What to do: In your copy, leave out the pictures and repeat the entries below exactly.

Dataset records:
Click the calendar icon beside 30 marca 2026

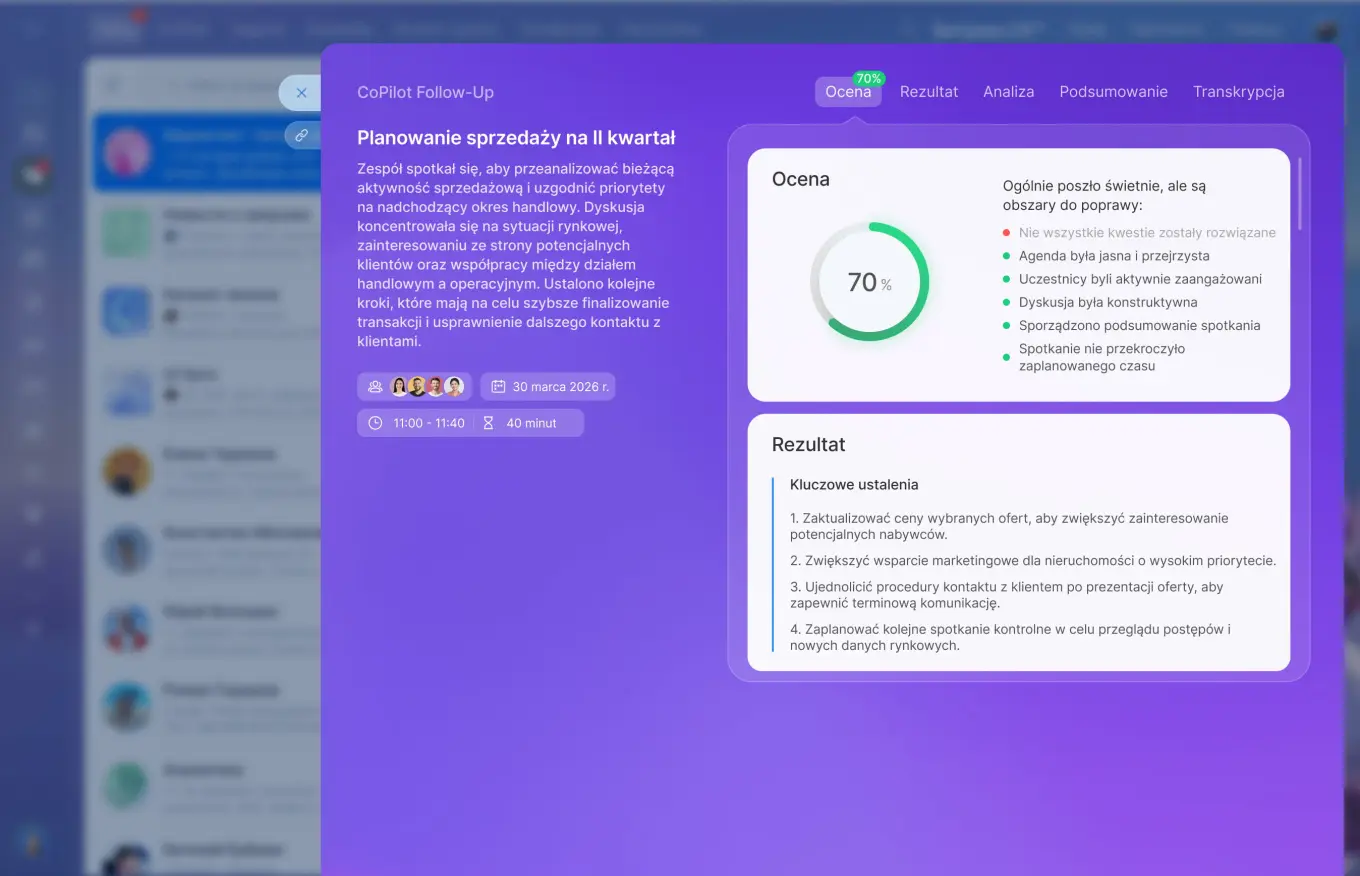coord(498,387)
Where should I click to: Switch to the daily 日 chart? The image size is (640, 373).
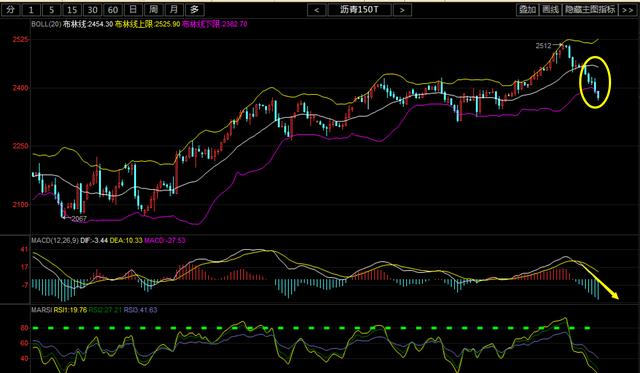click(133, 10)
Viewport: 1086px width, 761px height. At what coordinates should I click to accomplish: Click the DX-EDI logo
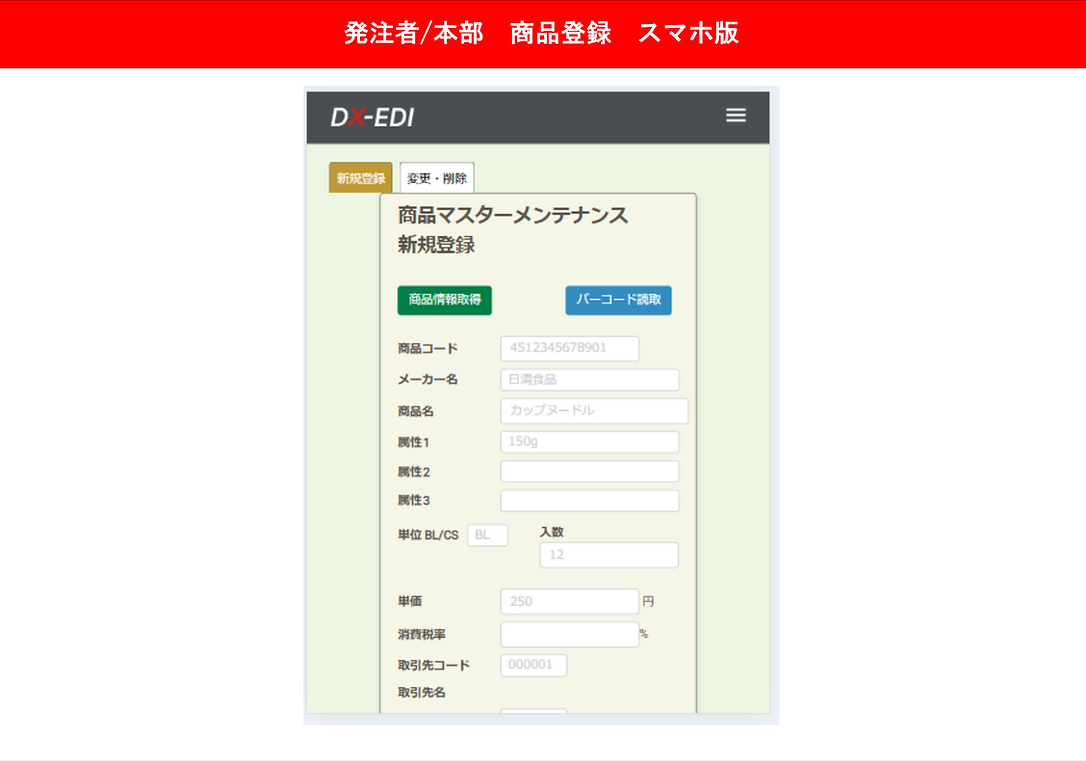tap(373, 118)
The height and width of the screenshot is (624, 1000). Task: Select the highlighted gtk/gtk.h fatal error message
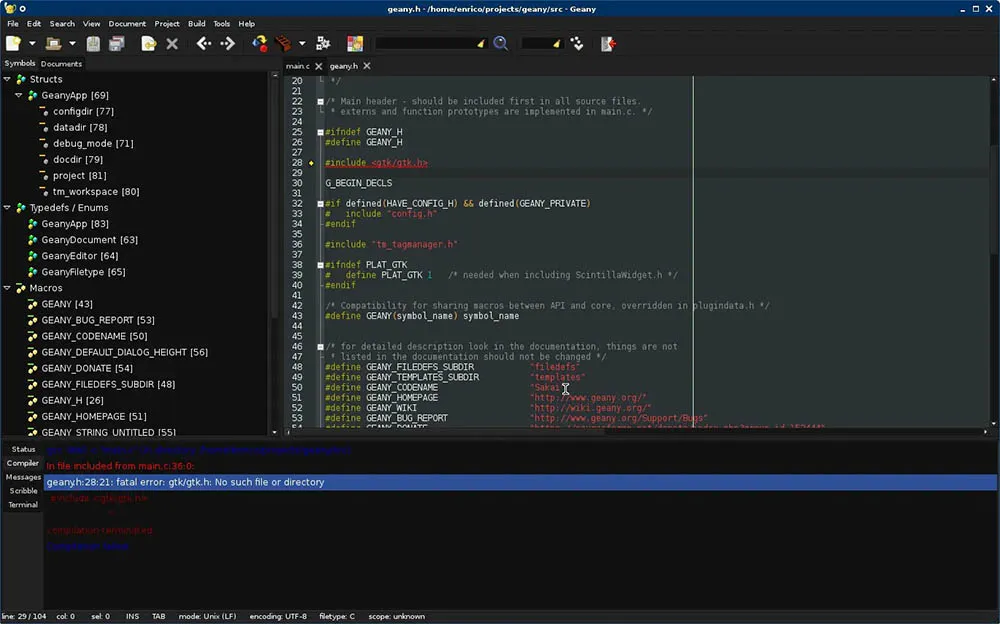tap(186, 482)
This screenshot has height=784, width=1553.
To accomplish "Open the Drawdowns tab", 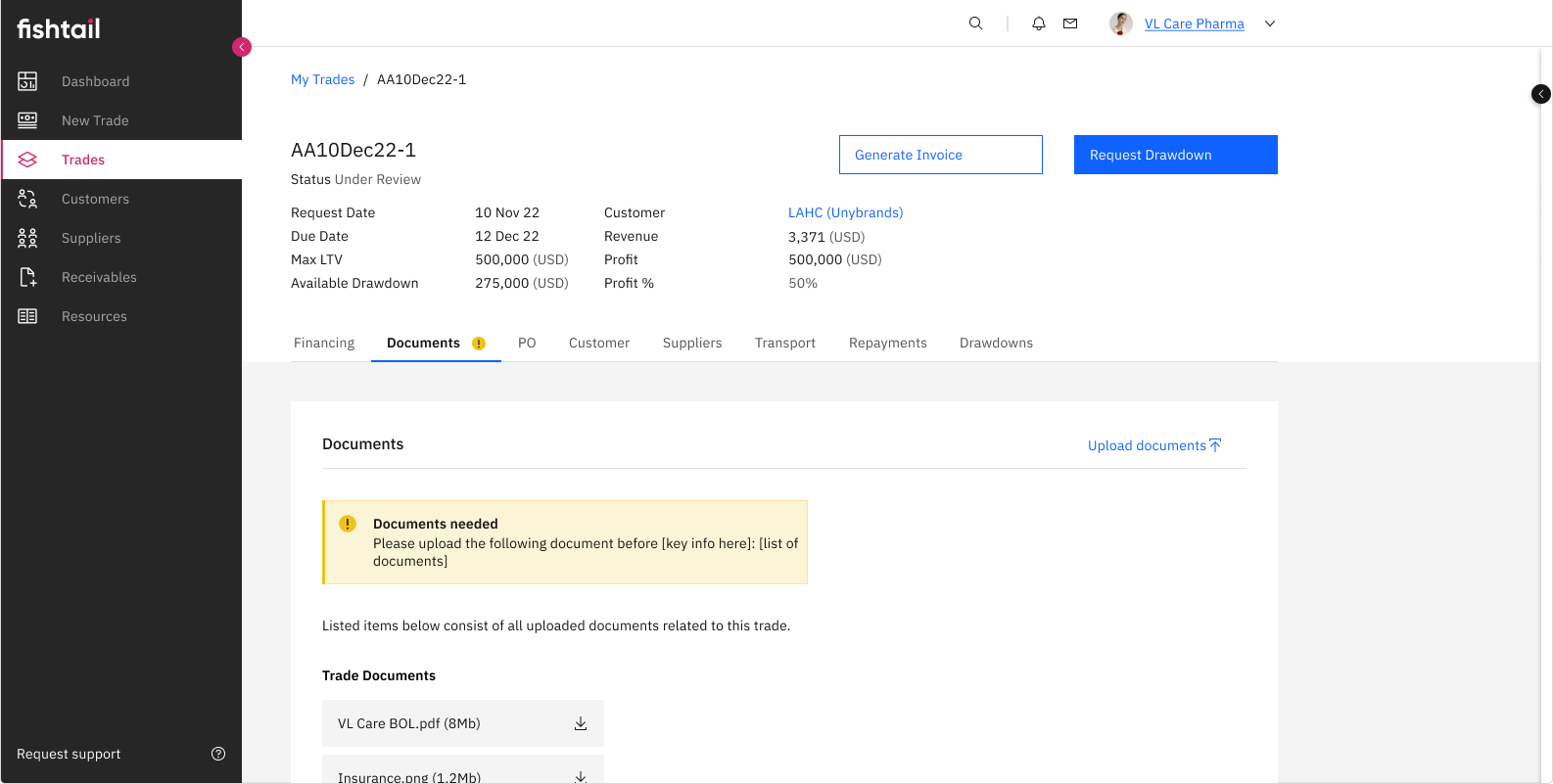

Response below:
Click the calendar icon beside 30 marca 2026

coord(498,387)
Where should I click to: Switch to the daily 日 chart? The image size is (640, 373).
click(133, 10)
Viewport: 1086px width, 761px height. At what coordinates should I click to accomplish: Click the DX-EDI logo
tap(373, 118)
The height and width of the screenshot is (624, 1000). Task: Select the highlighted gtk/gtk.h fatal error message
tap(186, 482)
This screenshot has height=784, width=1553.
To accomplish "Open the Drawdowns tab", 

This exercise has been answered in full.